» Exercise brief: Rewrite all of the records below with "teal" swapped for "dark green" and everything else left as it is. Don't include the pictures in your answer.

Records from a pointing dataset:
──────────

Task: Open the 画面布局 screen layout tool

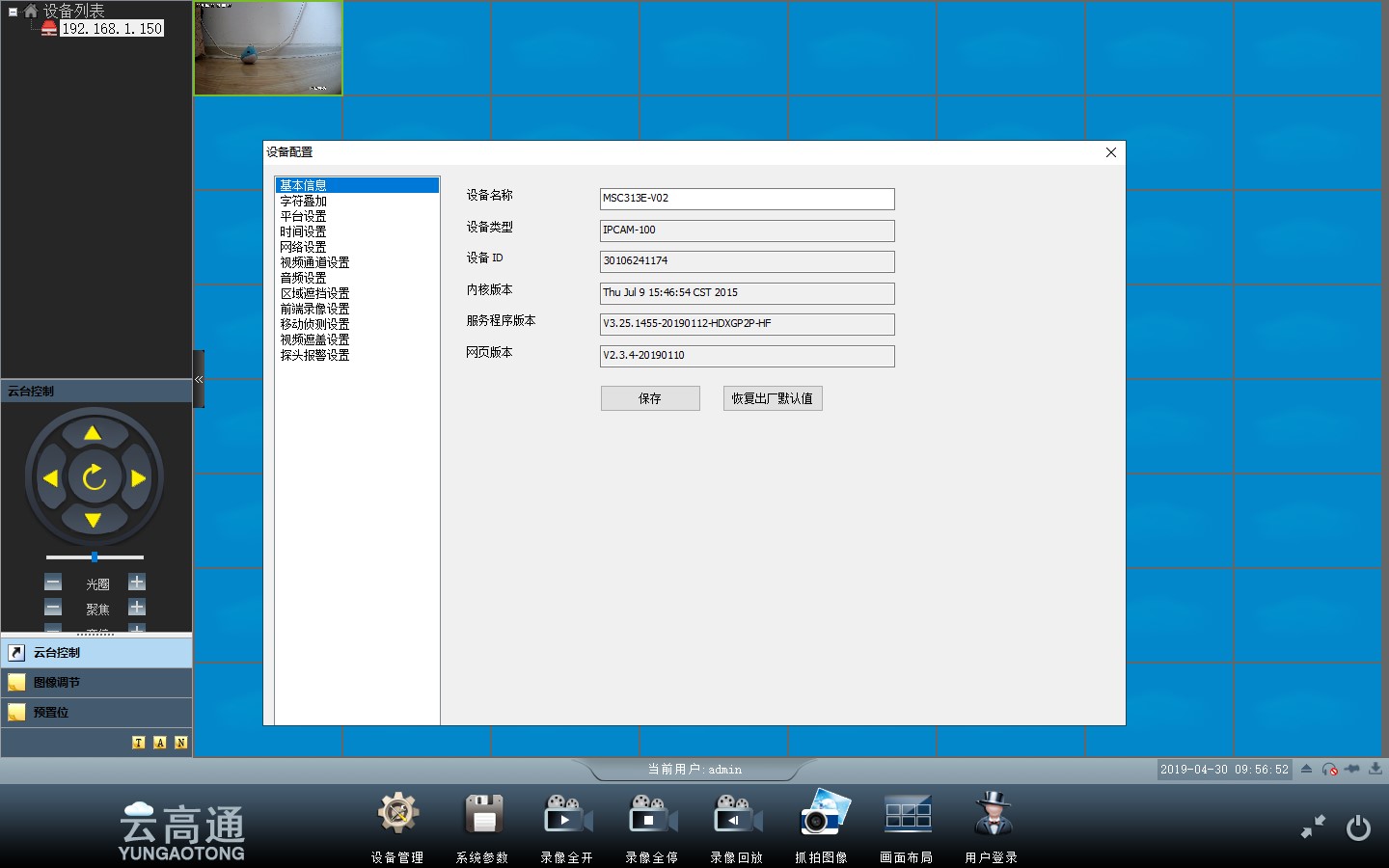Action: click(906, 827)
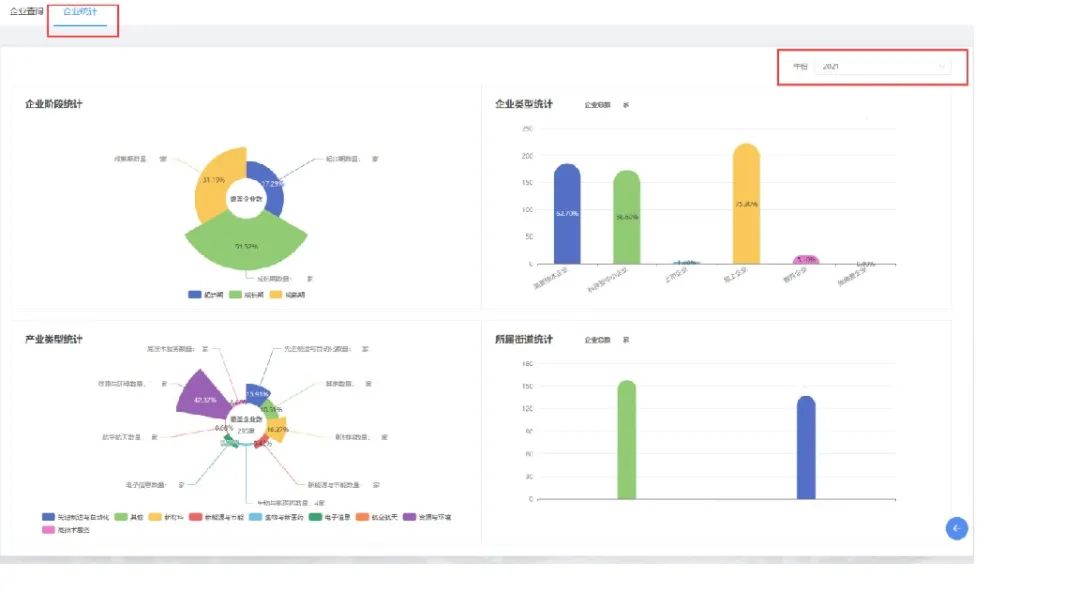Click the blue round back arrow button
The width and height of the screenshot is (1080, 608).
point(956,529)

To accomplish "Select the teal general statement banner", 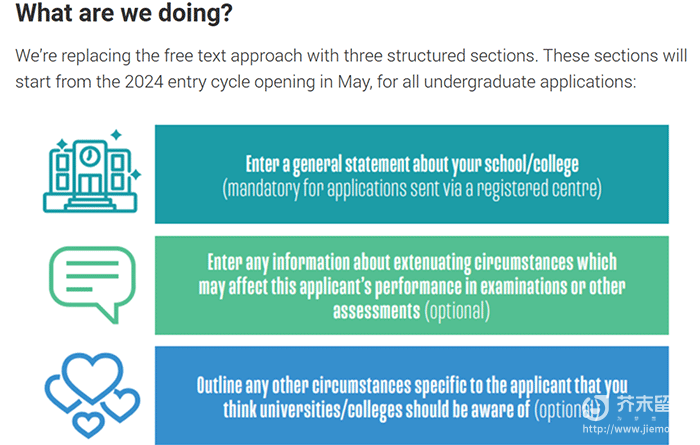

──────────

» Output for this task:
Task: Open the 画面布局 screen layout tool

Action: click(906, 827)
Click the blue round back arrow button
The width and height of the screenshot is (1080, 608).
point(956,529)

To accomplish "Select the dark green general statement banner", 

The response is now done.